Extracted entries

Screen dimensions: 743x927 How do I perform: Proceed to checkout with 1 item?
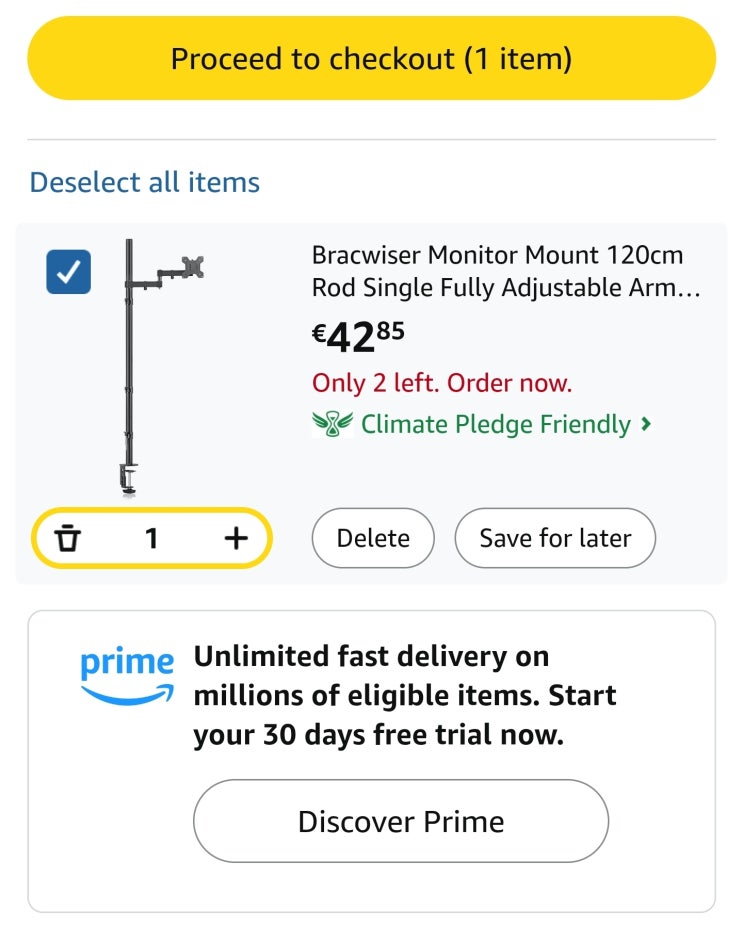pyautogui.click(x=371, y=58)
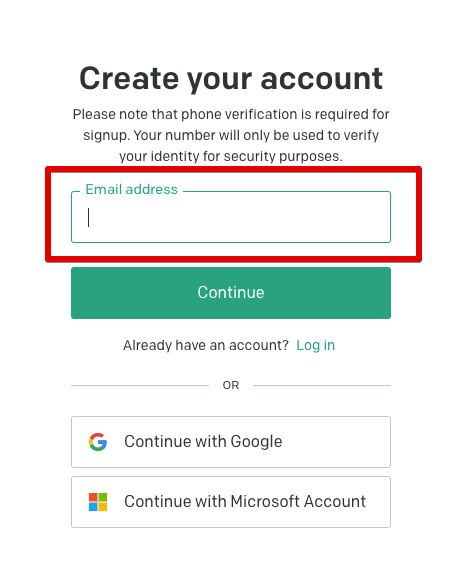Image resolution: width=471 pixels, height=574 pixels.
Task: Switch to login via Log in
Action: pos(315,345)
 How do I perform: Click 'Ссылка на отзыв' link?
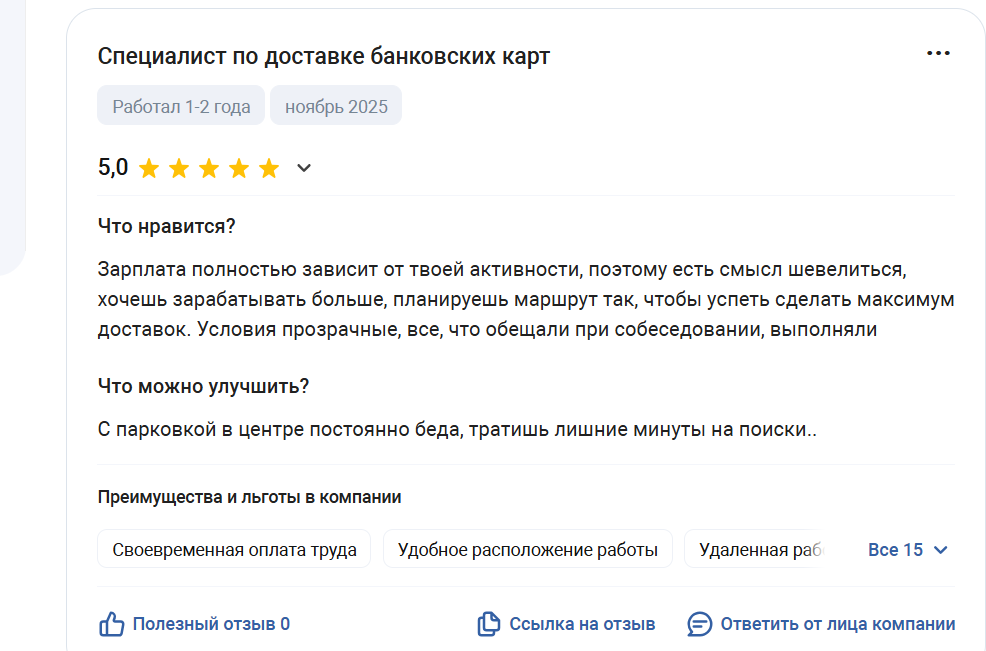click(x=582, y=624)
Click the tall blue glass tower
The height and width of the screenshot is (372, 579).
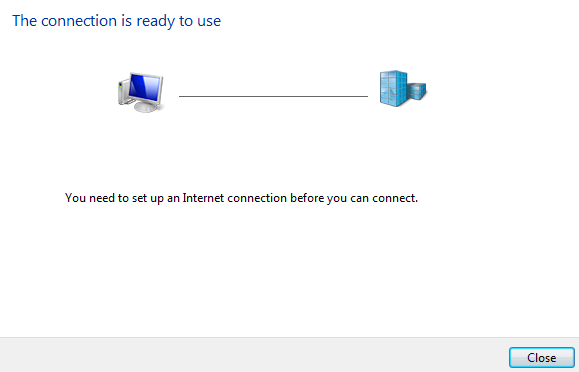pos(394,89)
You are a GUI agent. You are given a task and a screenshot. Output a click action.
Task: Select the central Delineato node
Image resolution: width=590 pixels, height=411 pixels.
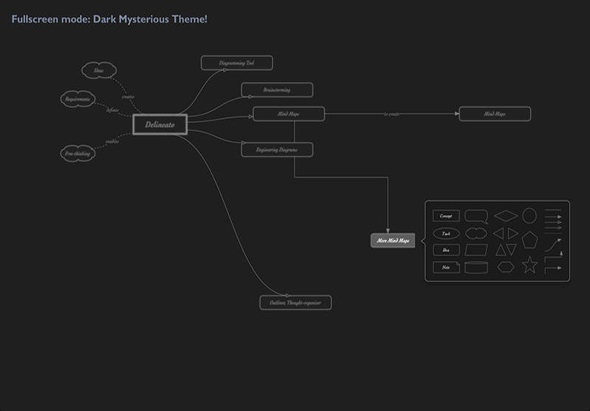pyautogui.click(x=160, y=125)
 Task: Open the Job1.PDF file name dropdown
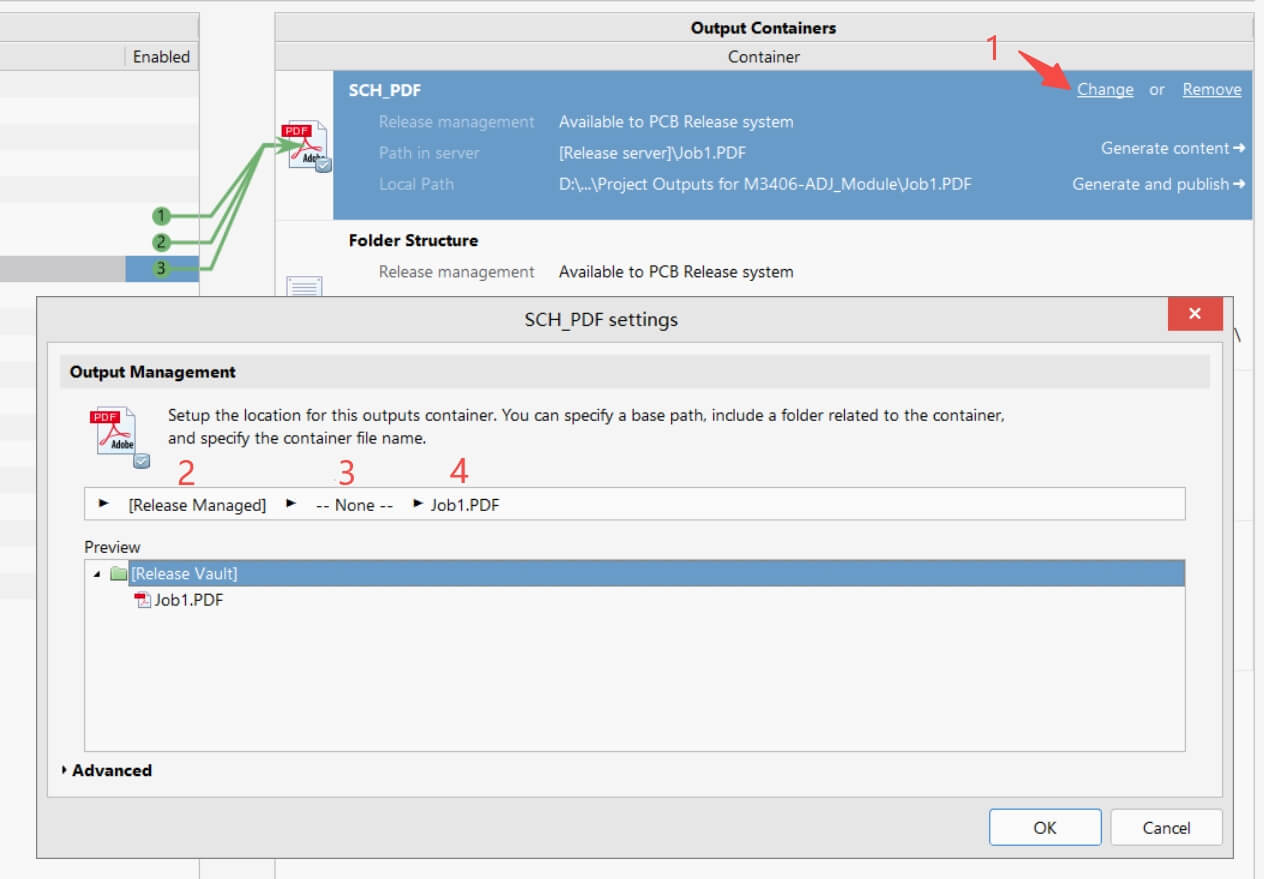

Goal
In the listing above, replace every "How do I perform" with "How can I do" and give the listing again with nothing else changed, leaving out the pictures.

Exercise solution
Screen dimensions: 743x927 How can I do: Proceed to checkout with 1 item?
pyautogui.click(x=371, y=58)
Image resolution: width=471 pixels, height=574 pixels.
Task: Switch to login via Log in
Action: pos(315,345)
 How can I do: Click 'Ссылка на отзыв' link?
click(x=582, y=624)
Click the tall blue glass tower
The height and width of the screenshot is (372, 579).
pos(394,89)
You are a GUI agent. You are given a task and a screenshot. Output a click action.
Task: Select the central Delineato node
Image resolution: width=590 pixels, height=411 pixels.
pyautogui.click(x=160, y=125)
 Task: Open the Job1.PDF file name dropdown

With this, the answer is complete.